Bound Options

Bound options can be set by passing a dictionary to the bound_opts argument for BoundedModule. This page lists available bound options.

Arguments for Optimizing Bounds (optimize_bound_args)

Arguments for optimizing bounds with the CROWN-Optimized method can be provided as a dictionary. Available arguments include:

  • enable_alpha_crown (bool, default True): Enable α-CROWN (optimized CROWN/LiRPA).

  • enable_beta_crown (bool, default False): Enable β-CROWN.

  • optimizer (str, default adam): Optimzier. Set it to adam-autolr to use AdamElementLR, or sgd to use SGD.

  • lr_alpha (float, default 0.5), lr_beta (default 0.05): Learning rates for α and β parameters in α-CROWN and β-CROWN.

  • lr_decay (float, default 0.98): Learning rate decay factor for the ExponentialLR scheduler.

  • iteration (int): Number of optimization iterations.

  • loss_reduction_func (function): Function for loss reduction over the specification dimension. By default, use auto_LiRPA.utils.reduction_sum which sumes the bound over all batch elements and specifications.

  • stop_criterion_func (function): Function for the criterion of stopping optimization early; it returns a tensor of torch.bool with batch_size elements. By default, it is a lambda function that always returns False . Several pre-defined options are auto_LiRPA.utils.stop_criterion_min, auto_LiRPA.utils.stop_criterion_mean, auto_LiRPA.utils.stop_criterion_max and auto_LiRPA.utils.stop_criterion_sum. For example, auto_LiRPA.utils.stop_criterion_min checks the minimum bound over all specifications of a batch element and returns True for that element when the minimum bound is greater than a specified threshold.

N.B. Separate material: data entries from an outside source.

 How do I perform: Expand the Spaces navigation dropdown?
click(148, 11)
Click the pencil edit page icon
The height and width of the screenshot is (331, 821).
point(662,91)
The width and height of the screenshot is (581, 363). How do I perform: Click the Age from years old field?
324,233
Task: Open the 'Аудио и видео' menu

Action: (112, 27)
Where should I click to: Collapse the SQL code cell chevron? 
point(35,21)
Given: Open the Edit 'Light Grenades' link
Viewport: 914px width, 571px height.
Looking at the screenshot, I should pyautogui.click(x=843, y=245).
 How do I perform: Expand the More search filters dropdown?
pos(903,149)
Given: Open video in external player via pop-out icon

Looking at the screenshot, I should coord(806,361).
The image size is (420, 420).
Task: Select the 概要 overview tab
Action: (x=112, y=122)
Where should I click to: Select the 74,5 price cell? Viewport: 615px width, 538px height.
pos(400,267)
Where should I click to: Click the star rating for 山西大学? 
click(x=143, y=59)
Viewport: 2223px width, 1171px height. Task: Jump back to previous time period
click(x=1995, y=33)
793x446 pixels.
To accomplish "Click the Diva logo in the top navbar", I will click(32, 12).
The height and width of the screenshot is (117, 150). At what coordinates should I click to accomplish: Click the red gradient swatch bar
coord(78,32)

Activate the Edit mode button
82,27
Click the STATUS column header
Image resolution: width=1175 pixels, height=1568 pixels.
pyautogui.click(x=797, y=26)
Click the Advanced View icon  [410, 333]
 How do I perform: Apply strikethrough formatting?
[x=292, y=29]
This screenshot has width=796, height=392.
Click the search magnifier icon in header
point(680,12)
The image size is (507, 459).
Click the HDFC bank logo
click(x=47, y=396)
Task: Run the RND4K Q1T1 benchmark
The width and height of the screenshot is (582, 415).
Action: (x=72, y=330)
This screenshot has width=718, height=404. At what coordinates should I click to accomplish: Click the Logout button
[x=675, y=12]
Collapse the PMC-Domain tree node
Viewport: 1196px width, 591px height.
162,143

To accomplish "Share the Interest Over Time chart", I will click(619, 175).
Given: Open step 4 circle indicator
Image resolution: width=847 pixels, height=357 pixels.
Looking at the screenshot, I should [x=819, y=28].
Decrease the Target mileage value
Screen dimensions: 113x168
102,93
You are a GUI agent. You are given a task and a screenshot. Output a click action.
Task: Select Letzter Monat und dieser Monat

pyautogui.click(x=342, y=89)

  • keep_best (bool, default True): If True, save α, β and bounds at the best iteration. Otherwise the last iteration result is used.

  • use_shared_alpha (bool, default False): If True, all intermediate neurons from the same layer share the same set of α variables during bound optimization. For a very large model, enabling this option can save memory, at a cost of slightly looser bound.

  • fix_intermediate_layer_bounds (bool, default True): Only optimize bounds of last layer during alpha/beta CROWN.

  • init_alpha (bool, default True): Initial alpha variables by calling CROWN once.

  • early_stop_patience (int, default, 10): Number of iterations that we will start considering early stop if tracking no improvement.

  • start_save_best (float, default 0.5): Start to save optimized best bounds when current_iteration > int(iteration*start_save_best)

ReLU (relu):

There are different choices for the lower bound relaxation of unstable ReLU activations (see the CROWN paper):

  • adaptive (default): For unstable neurons, when the slope of the upper bound is greater than one, use 1 as the slope of the lower bound, otherwise use 0 as the slope of the lower bound (this is described as CROWN-Ada in the original CROWN paper). Please also use this option if the CROWN-Optimized bound is used and the lower bound needs to be optimized.

  • same-slope: Make the slope for lower bound the same as the upper bound.

  • zero-lb: Always use 0 as the slope of lower bound for unstable neurons.

  • one-lb: Always use 1 as the slope of lower bound for unstable neurons.

  • reversed-adaptive: For unstable neurons, when the slope of the upper bound is greater than one, use 0 as the slope of the lower bound, otherwise use 1 as the slope of the lower bound.

Other Options

  • loss_fusion: If True, this bounded module has loss fusion, i.e., the loss function is also included in the module and the output of the model is the loss rather than logits.

  • deterministic: If True, make PyTorch use deterministic algorithms.

  • matmul: If set to economic, use a memory-efficient IBP implementation for relaxing the matmul operation when both arguments of matmul are perturbed, which does not expand all the elementary multiplications to save memory.